Les gouvernements adorent la croissance parce qu’elle les dispense de s’attaquer aux inégalités. Comme Henry Wallich, un ancien gouverneur de la Réserve fédérale américaine [de 1974 à 1986], l’a un jour fait remarquer en défendant le modèle économique actuel, “la croissance est un substitut à l’égalité des revenus. Tant qu’il y a de la croissance, il y a de l’espoir, et cela rend tolérables les grands écarts de revenus.” La croissance est un sédatif politique qui étouffe la contestation, permet aux gouvernements d’éviter l’affrontement avec les riches, empêche de bâtir une économie juste et durable. La croissance a permis la stratification sociale que même le Daily Mail [quotidien conservateur] déplore aujourd’hui.
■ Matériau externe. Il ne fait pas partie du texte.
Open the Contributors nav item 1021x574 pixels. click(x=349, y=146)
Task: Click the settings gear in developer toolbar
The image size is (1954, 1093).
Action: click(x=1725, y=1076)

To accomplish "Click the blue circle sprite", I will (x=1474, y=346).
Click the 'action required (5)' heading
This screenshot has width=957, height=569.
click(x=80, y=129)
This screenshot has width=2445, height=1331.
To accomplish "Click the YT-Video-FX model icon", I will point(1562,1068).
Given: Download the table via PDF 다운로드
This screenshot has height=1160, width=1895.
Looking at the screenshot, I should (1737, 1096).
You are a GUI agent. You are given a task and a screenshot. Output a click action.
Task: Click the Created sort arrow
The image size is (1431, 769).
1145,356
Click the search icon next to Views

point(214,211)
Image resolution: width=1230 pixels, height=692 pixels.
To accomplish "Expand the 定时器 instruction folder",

Existe-t-il quelque chose que l’on pourrait raisonnablement définir comme relevant du bien-être et que les riches n’ont pas encore ? Il y a trois mois, le Financial Times a publié un article sur la façon dont les grands magasins s’efforcent de satisfaire “le client qui est vraiment arrivé”. Mais son sujet implicite est que personne n’“arrive”, car la destination ne cesse de changer. Le problème, explique un cadre de Chanel, est que le luxe s’est “surdémocratisé”. Les riches doivent donc dépenser de plus en plus pour sortir du lot : aux Etats-Unis, le marché des biens et services destinés à les y aider pèse près de 1 000 milliards d’euros par an. Si vous voulez être certain que l’on ne peut vous confondre avec un être inférieur, vous pouvez désormais acheter des casseroles en or et diamants chez Harrod’s.
Sans aucune ironie délibérée, l’article était accompagné de la photo d’un cercueil. Il s’agit d’une réplique de celui de lord Nelson, fabriquée avec du bois provenant du bateau sur lequel il est mort, que l’on peut s’offrir pour un prix faramineux dans la nouvelle section du grand magasin Selfridges dédiée à l’hyperluxe. Sacrifier sa santé et son bonheur pour pouvoir se payer cette horreur témoigne certainement d’un trouble mental grave.
N’est-il pas temps de reconnaître que nous avons touché la Terre promise et que nous devrions chercher à y rester ? Pourquoi voudrions-nous la quitter pour explorer un désert souillé par une frénésie de consommation suivie d’un effondrement écologique ? Pour les gouvernements du monde riche, la politique raisonnable à mener désormais n’est-elle pas de maintenir des taux de croissance aussi proches de zéro que possible ? Mais, parce que le discours politique est contrôlé par des gens pour qui l’accumulation d’argent est la principale finalité, une telle politique semble impossible. Aussi désagréable qu’elle soit, il est difficile d’imaginer ce qui, à part une récession accidentelle, pourrait empêcher la croissance économique de nous expulser du pays de Canaan pour nous expédier dans le désert.